Not far behind the two are three of Asia’s largest economies - Japan, China and India - with more FTAs signed.
India, Singapore, Sri Lanka, and Thailand are those countries which are conducting negotiations with most countries presently.
The progress of FTAs in separate reports by members of Asia News Network, an alliance of 14 newspapers in 12 Asian countries, put the total FTAs completed, under negotiations, and under study at more than 80.
The number FTAs around the world rose sharply from 79 in 1995 to 208 in 2004.
Compared with America or Europe, Asians were not known to be active in creating FTAs. Asean Free Trade Area, established in 1992, was the only major regional FTA until Japan and Singapore signed FTA ten years later. Over the past few years, however, Asia is perhaps the busiest region in working on FTA deals. A Singaporean trade envoy even described the government’s decision to enter more than 10 FTA talks at one time as “promiscuous.”

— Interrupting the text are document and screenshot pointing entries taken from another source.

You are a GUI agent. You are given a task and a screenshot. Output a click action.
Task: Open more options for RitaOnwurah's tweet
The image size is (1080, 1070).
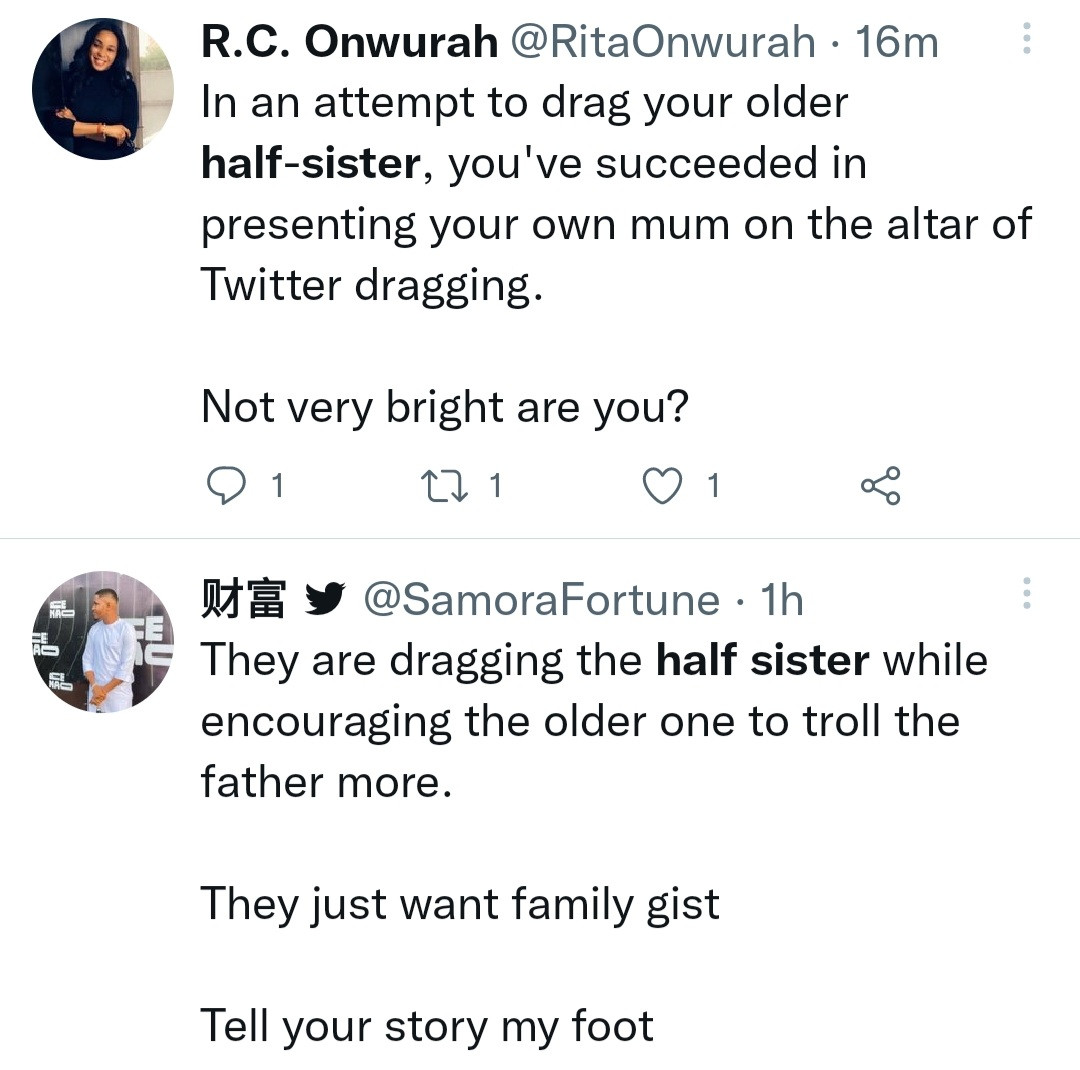(1026, 40)
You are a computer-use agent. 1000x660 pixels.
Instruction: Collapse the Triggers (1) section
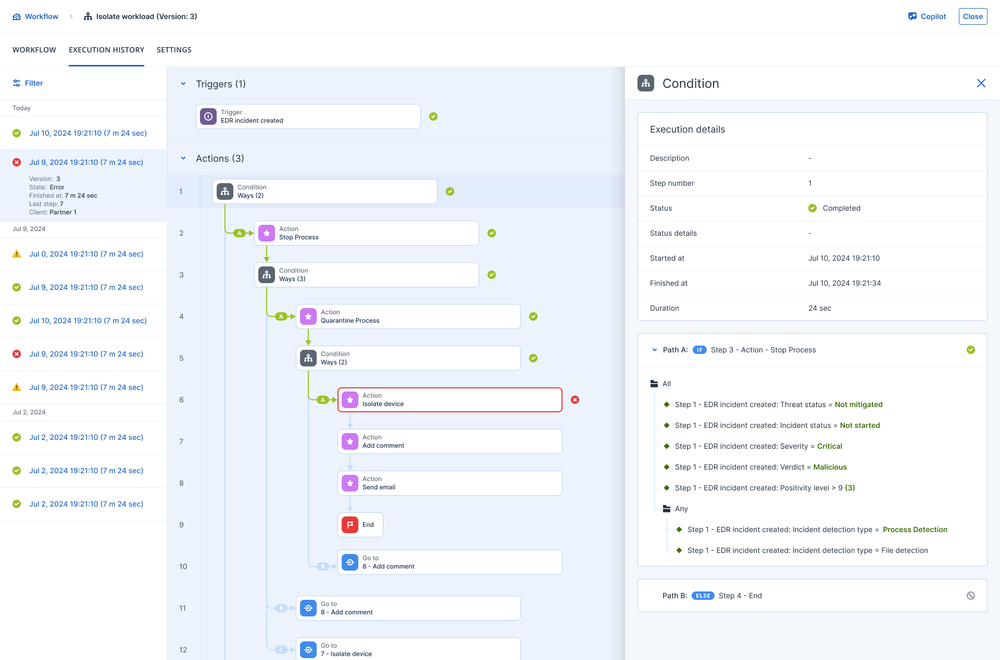(183, 84)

The emergence of FTA interest can be attributed to various factors. In the mid 1990s when the Uruguay Round almost collapsed, the number of new regional trade arrangements has risen considerably because the governments have been impatient with the slow process of multilateral trade talks.
Besides, the FTA can open up a few lucrative markets. The Malaysian government which has been slower than Singapore and Thailand in taking up the FTA initiative has now tried to catch up the bandwagon by negotiating trade deal with the key economic partners. The Malaysian government viewed that the lack of an FTA with the US has placed Malaysia at a disadvantage in terms of access to that most important market.
Some countries also see FTA as a means to promote structural reform and deregulation in the domestic market especially after the financial crisis in 1997. Until April, South Korea was the only member of the World Trade Organisation other than Mongolia without a free trade agreement. But now, it is in a hurry to catch up. External pressures such as the FTAs are considered effective in pursuing deregulation.
Political factor also attributed to the increased interest in FTA. In spite of its initial hesitation, Japan agreed to start FTA with Asean countries for geopolitical reasons. China also agreed to negotiate free trade deals with Asean partly to ward off the latter’s uneasiness about the rapid rise of China.
Nonetheless, the devil is in the details. Each FTA context depends on the negotiations. Besides, FTAs these days extend the coverage much larger than the duty-free privileges. The business-related issues such as the intellectual property protection, the movement of labour and the human right and environment protections have become part of the negotiations.
Indian Trade Minister Kamal Nath felt that FTAs would soon be just a term in the past. “Now there will be Economic Cooperation Agreement that includes investment. This is the course for the future,” he said.